A picture emerges of someone effectively forced into hiding by the need to shield her children from the life-warping effects of publicity. She’d never make the analogy herself, but her success at, of all things, children’s fiction has brought her to a situation only a step or two away from that of Salman Rushdie. Yet the Press Complaints Commission, as currently constituted, seems unable and indeed unwilling to do anything meaningful about this sort of persecution. Even when it upholds a complaint, the tabloids seem able literally to laugh it off. After one such reprimand a paper responded by publishing a picture of her daughter as a baby. It would be hard to imagine a more subtle yet simultaneously barbaric threat.
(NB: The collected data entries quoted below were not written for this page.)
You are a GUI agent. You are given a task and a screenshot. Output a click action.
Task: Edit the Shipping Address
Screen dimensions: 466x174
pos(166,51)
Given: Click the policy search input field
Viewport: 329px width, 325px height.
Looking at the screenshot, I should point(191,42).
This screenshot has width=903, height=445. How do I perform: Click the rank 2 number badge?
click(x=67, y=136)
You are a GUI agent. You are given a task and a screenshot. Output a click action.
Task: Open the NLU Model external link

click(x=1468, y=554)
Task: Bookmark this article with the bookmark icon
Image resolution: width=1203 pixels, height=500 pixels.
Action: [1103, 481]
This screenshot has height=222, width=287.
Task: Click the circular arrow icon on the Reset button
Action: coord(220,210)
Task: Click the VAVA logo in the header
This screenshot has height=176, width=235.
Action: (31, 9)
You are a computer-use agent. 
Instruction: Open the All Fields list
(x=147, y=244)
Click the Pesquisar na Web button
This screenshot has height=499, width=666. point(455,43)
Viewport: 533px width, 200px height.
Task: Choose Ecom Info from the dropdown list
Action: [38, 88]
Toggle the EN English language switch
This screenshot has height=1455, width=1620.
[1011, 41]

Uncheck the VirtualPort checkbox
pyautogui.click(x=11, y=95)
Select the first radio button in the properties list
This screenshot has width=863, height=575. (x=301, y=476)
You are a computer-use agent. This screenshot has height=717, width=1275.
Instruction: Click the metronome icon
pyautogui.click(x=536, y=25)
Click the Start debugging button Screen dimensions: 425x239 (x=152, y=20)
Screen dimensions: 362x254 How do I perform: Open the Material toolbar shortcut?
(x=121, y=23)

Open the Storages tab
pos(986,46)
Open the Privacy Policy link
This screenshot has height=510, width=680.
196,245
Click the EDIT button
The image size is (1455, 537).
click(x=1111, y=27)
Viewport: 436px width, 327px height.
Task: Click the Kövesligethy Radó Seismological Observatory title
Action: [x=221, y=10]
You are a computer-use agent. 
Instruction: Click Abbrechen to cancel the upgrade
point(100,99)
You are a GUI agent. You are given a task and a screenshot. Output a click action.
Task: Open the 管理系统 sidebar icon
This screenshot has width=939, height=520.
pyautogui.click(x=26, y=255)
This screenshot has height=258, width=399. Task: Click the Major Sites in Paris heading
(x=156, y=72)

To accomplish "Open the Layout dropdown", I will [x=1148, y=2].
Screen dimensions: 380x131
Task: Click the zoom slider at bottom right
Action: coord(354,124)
I’m reminded of the time that one paper published a map to the home of George Michael, another known non-fan of News International and its ilk. Forced to apologise, they stated that it “had not been their intention” to reveal the location of his home. Can you think of an intention to a map other than revealing a location? But it seems that in the strange world of press regulation, a bare-faced, transparent and risible lie counts as an apology. It’s clear that the UK needs a better mechanism to punish the fantasy press for its transgressions.

The question as always is how you can do that without endangering the freedom of other papers to do good things. Well there is one simple way: Don’t buy them. Don’t ever buy them. No matter how tempting the pornography they put on their front pages, don’t buy them. It’s the only regulation that they understand.